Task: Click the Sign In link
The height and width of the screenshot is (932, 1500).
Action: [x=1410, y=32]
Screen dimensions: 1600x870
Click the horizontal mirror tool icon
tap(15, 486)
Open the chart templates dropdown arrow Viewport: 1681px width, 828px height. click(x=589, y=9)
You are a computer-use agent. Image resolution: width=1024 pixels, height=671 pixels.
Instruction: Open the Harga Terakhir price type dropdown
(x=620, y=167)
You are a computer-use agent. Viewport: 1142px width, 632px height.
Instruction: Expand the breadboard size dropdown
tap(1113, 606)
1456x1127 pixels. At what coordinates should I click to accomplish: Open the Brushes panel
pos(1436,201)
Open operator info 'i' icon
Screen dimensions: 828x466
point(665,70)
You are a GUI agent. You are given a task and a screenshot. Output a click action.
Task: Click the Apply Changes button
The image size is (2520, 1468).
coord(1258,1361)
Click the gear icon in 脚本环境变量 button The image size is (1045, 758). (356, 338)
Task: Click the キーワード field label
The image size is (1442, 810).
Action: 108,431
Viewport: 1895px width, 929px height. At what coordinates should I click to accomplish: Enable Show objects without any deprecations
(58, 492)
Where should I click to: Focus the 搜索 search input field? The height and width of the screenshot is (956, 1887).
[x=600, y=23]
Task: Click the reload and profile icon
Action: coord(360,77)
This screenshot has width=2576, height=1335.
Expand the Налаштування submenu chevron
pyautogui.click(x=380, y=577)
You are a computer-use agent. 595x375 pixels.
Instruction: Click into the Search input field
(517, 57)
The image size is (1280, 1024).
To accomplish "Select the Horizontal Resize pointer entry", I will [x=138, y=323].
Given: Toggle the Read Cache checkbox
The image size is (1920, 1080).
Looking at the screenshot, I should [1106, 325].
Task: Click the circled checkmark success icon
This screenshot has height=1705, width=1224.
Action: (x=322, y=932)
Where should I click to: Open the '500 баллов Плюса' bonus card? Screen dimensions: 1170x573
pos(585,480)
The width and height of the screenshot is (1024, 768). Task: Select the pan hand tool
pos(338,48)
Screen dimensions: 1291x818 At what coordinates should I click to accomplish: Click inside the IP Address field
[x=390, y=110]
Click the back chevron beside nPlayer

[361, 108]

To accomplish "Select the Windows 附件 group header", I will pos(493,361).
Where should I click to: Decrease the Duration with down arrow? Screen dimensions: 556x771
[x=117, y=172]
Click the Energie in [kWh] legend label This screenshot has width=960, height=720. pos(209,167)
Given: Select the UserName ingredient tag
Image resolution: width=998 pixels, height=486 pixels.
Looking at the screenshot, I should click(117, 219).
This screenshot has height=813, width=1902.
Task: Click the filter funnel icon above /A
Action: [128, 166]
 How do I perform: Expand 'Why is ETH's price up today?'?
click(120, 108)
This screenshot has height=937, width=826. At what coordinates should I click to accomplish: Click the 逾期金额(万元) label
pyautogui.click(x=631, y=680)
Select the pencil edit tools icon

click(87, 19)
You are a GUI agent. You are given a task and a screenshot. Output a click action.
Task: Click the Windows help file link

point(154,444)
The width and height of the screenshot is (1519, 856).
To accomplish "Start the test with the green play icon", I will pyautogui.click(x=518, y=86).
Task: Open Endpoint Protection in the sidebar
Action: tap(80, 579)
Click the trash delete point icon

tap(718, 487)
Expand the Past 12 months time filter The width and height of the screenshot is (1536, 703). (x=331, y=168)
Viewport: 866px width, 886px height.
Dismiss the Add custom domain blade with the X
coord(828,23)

> **YOUR OBJECTIVE**:
Count the lines in the rows above that contain the string "will", with case counting, and give only the number.

> **EXERCISE OUTPUT**:
3